● **REQUIRED WORK**
What's needed is an exact copy of the lines from the one that contains "Where should I" to the end of the data below, leaving the pictures out.

● **DATA SHOWN**
◆ ◆ ◆ ◆ ◆

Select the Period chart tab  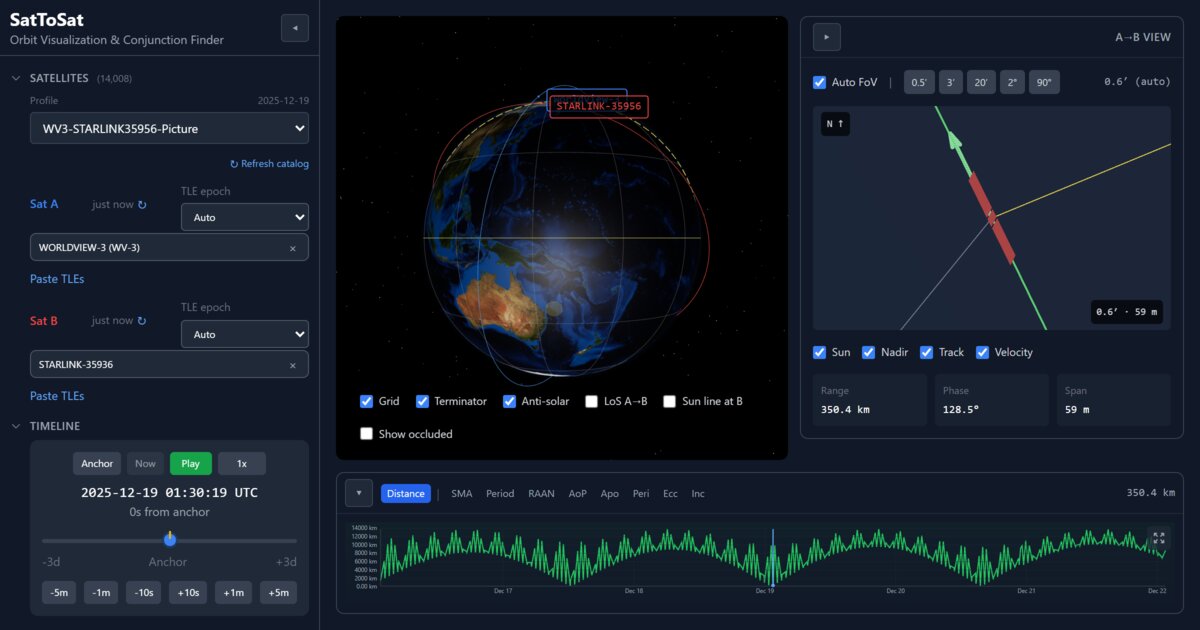(x=500, y=493)
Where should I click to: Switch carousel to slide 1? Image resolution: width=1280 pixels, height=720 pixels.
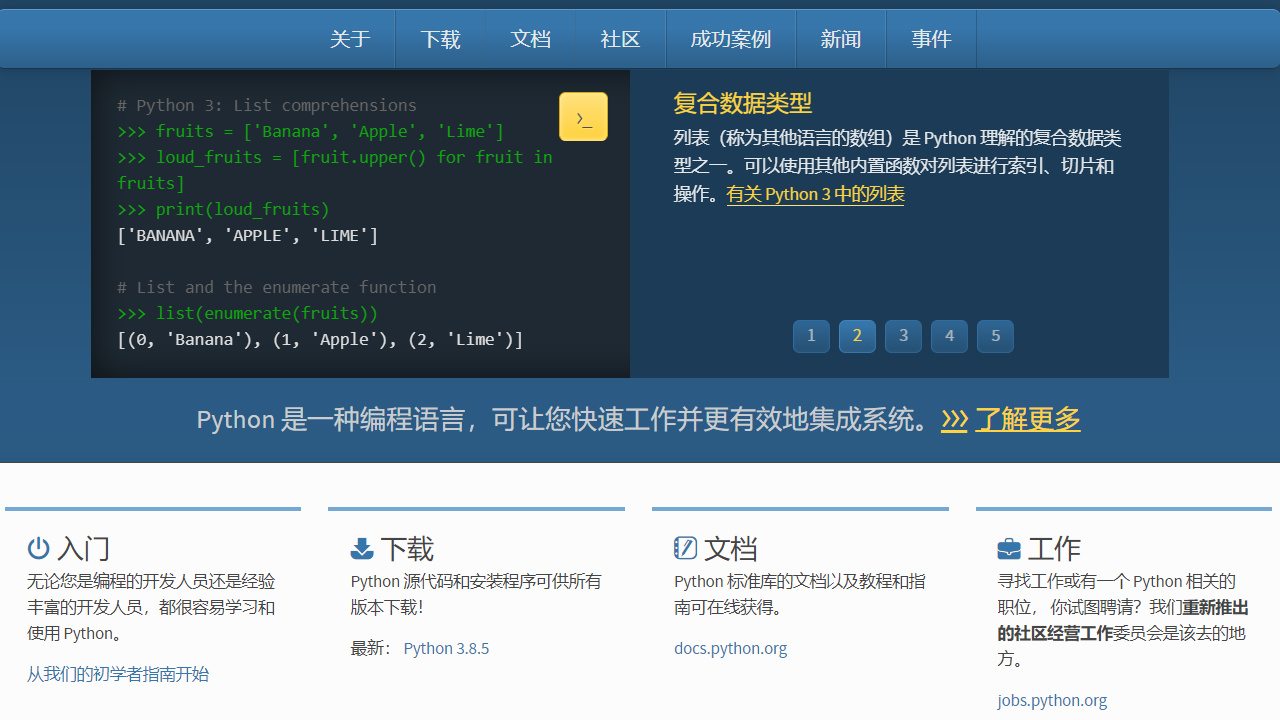811,336
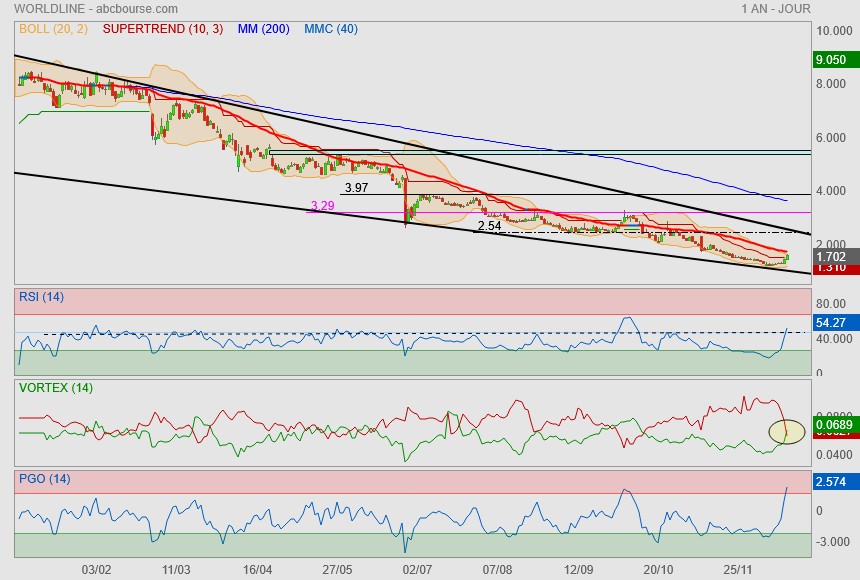Click the highlighted ellipse on the Vortex crossover
The image size is (860, 580).
click(x=787, y=432)
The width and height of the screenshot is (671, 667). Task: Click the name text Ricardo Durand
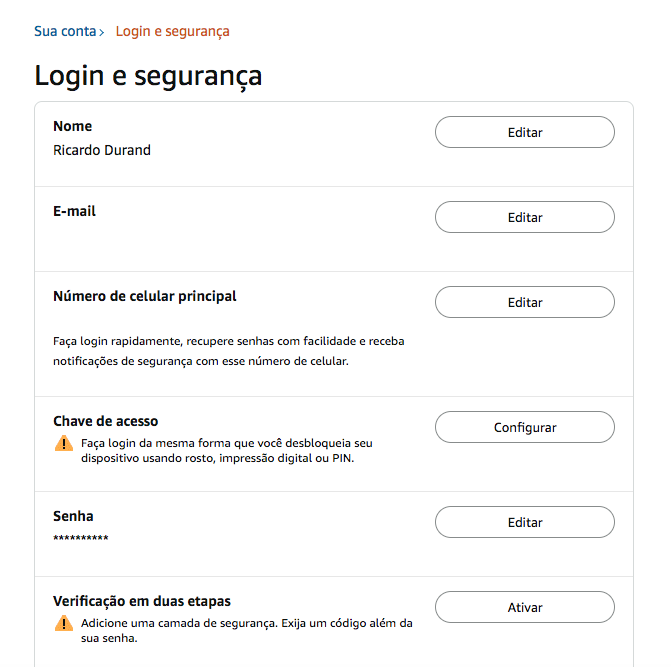[102, 150]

◆ ◆ ◆ ◆ ◆

● **SOLVED PROBLEM**
Where should I click to: Switch carousel to slide 1? Image resolution: width=1280 pixels, height=720 pixels.
811,336
Click the highlighted ellipse on the Vortex crossover
The image size is (860, 580).
click(x=787, y=432)
The width and height of the screenshot is (671, 667). Task: Click the name text Ricardo Durand
[102, 150]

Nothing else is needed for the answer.